History's Life Lessons: Jeffrey Lehn '05

You never know where a history degree will take you. In this edition of History's Life Lessons, Jeffrey Lehn '05 shares with us his letter to Professor Emeritus Dick Kaeuper about how his history education shaped his life and career.

Jeffrey Lehn '05

Professor,


It has been a very long time. My name is Jeffrey Lehn and I graduated from University of Rochester in the spring of 2005. You were my advisor while working towards my history major.


If you told me as I was graduating what I would be doing with my degree today, I would have either stared blankly or laughed and kept moving. It’s almost the punchline of a joke. Absent graduate degree, a fancy startup, or a family business to inherit, what is a history major to do for work?


On March 20, 2005, during spring break, I traveled home to Long Island, New York, far from the typical island tropics many seniors choose to visit on their spring break. I had arrived to take an entrance exam.


The exam I took was the NYPD entrance exam, and these 16 years since that day have been unbelievably challenging and rewarding. A college graduate from U of R, joining the NYPD, I heard plenty; from family and from friends. How could you? What are you doing? You are capable of more.


I took this criticism to heart. I did not have a criminal justice background. I did not have family on the force. I was entering a new world, impossibly distant from the academic world I was leaving behind.


I was sworn in on July 11, 2005.


Almost 17 years later, the time passing in an instant, I have the luxury to look back at how it all transpired:


Your seminar course on chivalry, where I had to read and process an incredible amount of source material as well as contemporary analysis.


Your course in research, combing through the English record for Stephan Fulborne.


These and the discussions that followed prepared me better than any other life experience I can imagine.


Years later, I have earned the rank of detective and have been blessed with an incredible career thus far. Luck and hard work aside, I feel that I was better prepared for casework than many of my peers. A history paper is remarkably similar to a detective’s case. Both utilize times, places, quotations, and outcomes in order to prove a thesis. Today, my thesis statements are all the same: ______ person is guilty of ______. From arrest paperwork through courtroom testimony, I have been able to help countless victims move forward, achieve vindication, and regain a sense of security. This is founded solidly on my education at University of Rochester and within your classes.

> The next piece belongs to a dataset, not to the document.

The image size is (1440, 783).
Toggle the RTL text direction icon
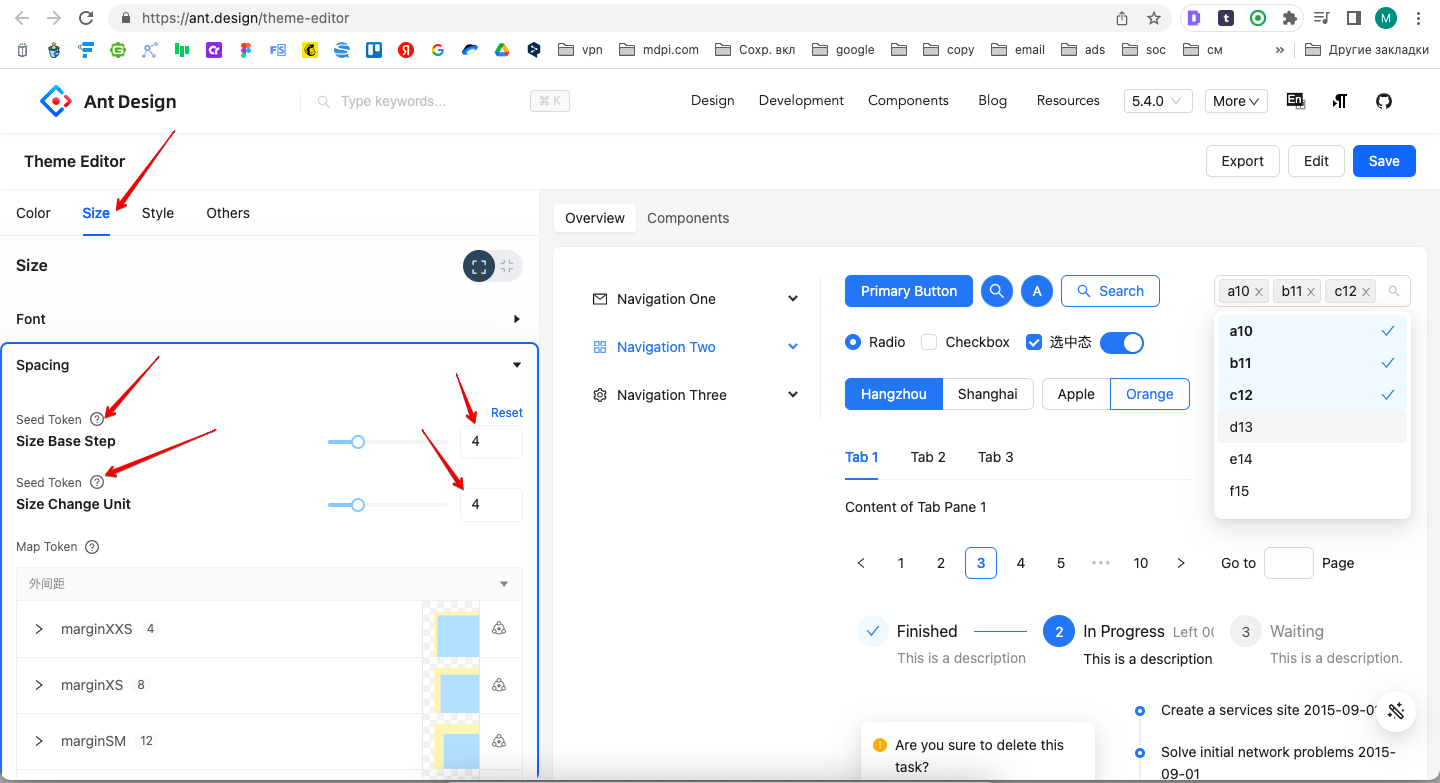click(x=1340, y=101)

Because of skills you taught me 15-20 years ago, I have been offered and accepted positions at the forefront of my job. I have been embedded in district attorney's offices and a leader on major long term investigations into organized crime, drug cartels, and auto theft rings. I have even instructed in a course on auto crime, assisting hundreds of officers, detectives, and supervisors in helping to keep innumerable New York City residents safe.


I think about your courses often. You are the only college reference that my wife knows by name, and I still have several of my old papers, with your grades and comments, in a folder in my basement.


Thank you, and thank you for how your teachings have guided my career and life. I would not have made it this far without you. I'm supposed to retire in a little over three years, and the first thing on my to-do list is to spend a little time at home reading Le Morte D'Arthur as it was intended: out loud, while enjoying a little bit of red wine.